I’m also wondering about my hands. It’s a very, very minor point I think, but are you supposed to keep the fingers touching throughout the stroke, along with the thumb, or are they supposed to be slightly apart?
I get foot cramps if I don’t stretch my calves out properly during warm-up. I always stretch my calves after every 50 or 100 meters of my warm-up. I also do easy kick sets as part of warm-up with a good calf stretch after each one. Good stretching always eliminates my foot cramping.
The foot cramping could be dehydration or some other nutritional deficiency. Increasing hydration helped me get over that. As for hand position, I think you should keep fingers tight at all times. When I get tired, they spread apart and slow me down. Rather than let your fingers spread, slow your arm speed and keep fingers tight.
Thanks for the advice! It’s tough to try to teach yourself how to swim. There are so many questions, and there are so many simple things that seem to translate into increased speed and efficiency.

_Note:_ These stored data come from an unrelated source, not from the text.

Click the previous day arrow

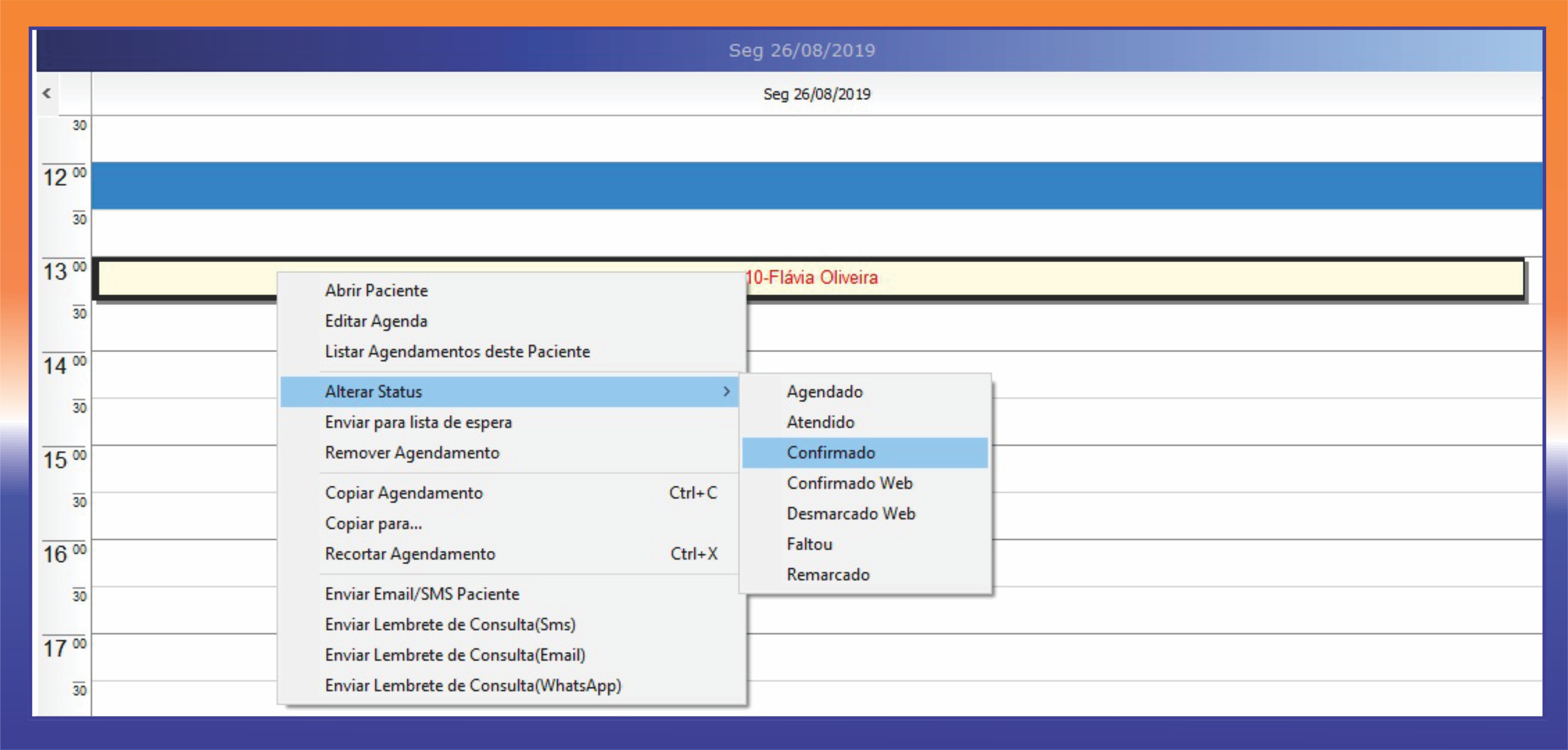[47, 93]
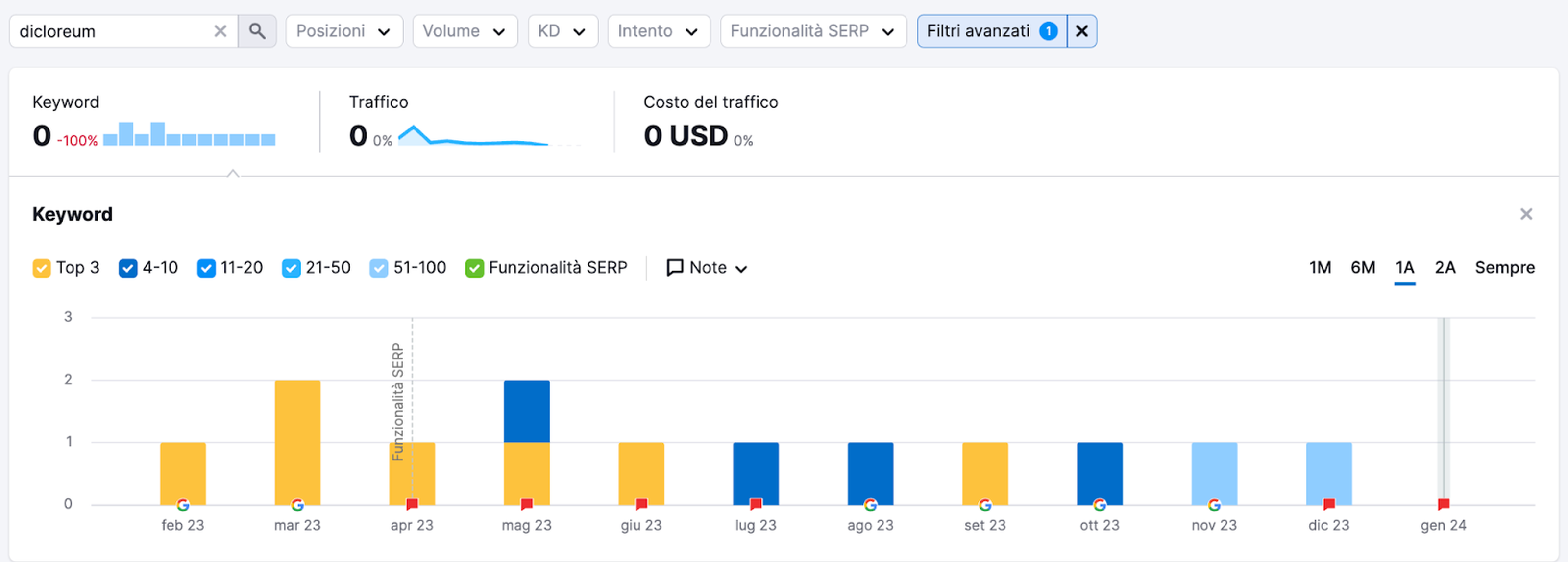Screen dimensions: 1568x562
Task: Clear the dicloreum search text
Action: point(220,31)
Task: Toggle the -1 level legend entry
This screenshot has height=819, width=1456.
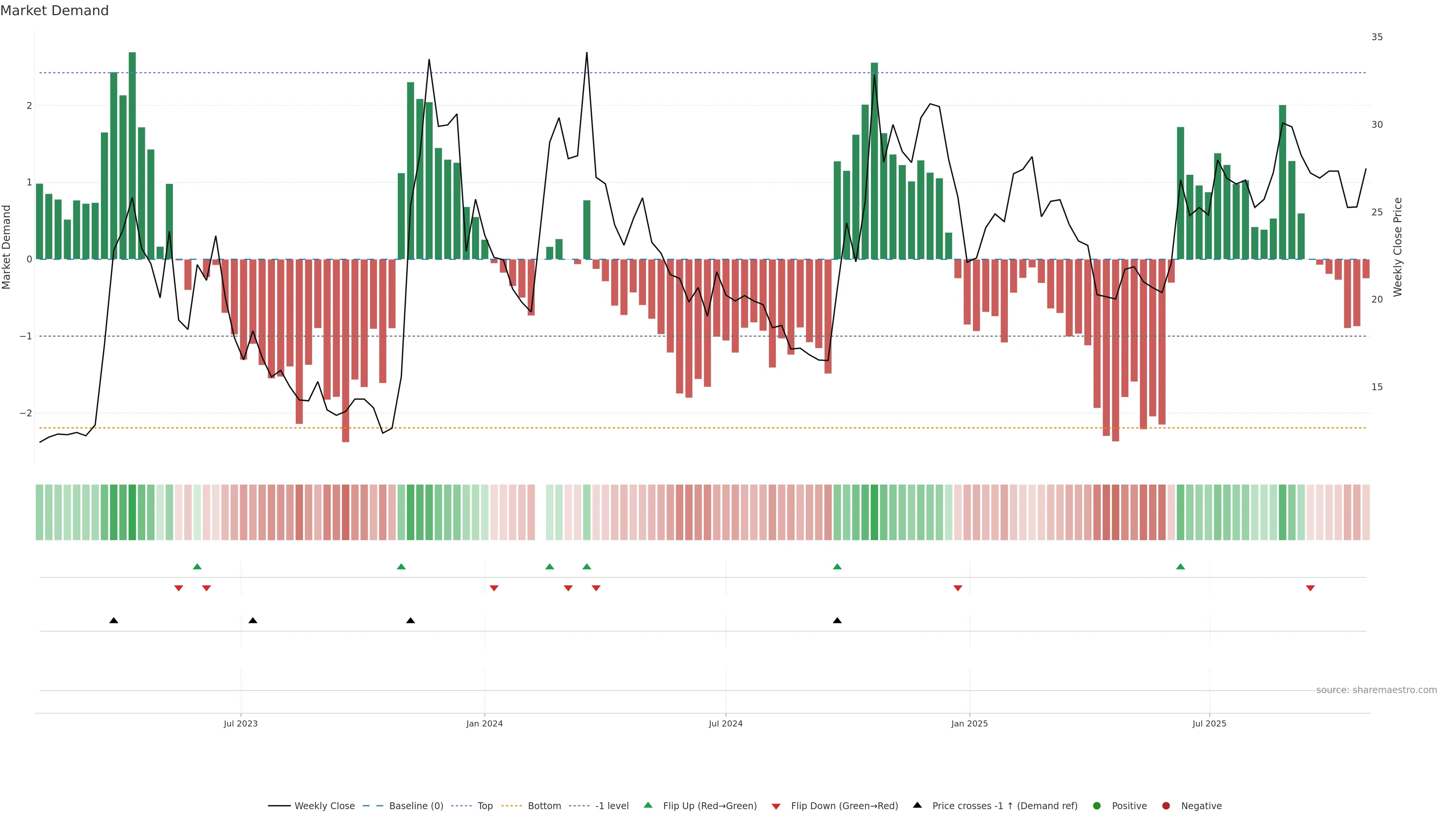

I find that keeping your feet rigid during kicking induces cramps, try to keep them relaxed as much as you can during the recovery phase (the up stroke). Also when pushing off the wall, try to use your quads more than your feet and ankles for the push off. Lastly the hands should be somwhat relaxed, do not press your fingers together too firmly.
Cramps: the guys I swim with whine about their calves and feet cramping all the time. Mine do on occassion, and it’s usually toward the end of a hard workout - I chalk it up to fatigue, more than anything else. Like others have replied, stretch your calf muscles after a warmup and see if it helps.
Hands: when you swim next, try this. Swim a length with your fingers spread totally apart like cat claws, then another length with them together. Which works better?! Don’t ‘squeeze’ your fingers together they shouldn’t be apart from each other.
The most important thing with hands is that they should be relaxed. Tension in the hand results in unnecessary tension all the way up the rest of the arm. If you watch the fish, some will have fingers entirely together, and others will have some slight gaps between fingers.
The foot cramp problem could be because you’re trying to force your feet into a movement you don’t really have the ankle flexibility to do. When you get five or ten minutes during the day when you can take your shoes off, work on stretching with a toe point-hold-relax sort of cycle.
I don’t believe calf/foot cramping is EVER from dehydration. Too many experience it way too early in their swims. It’s a spasm from having your calf in a shortened position.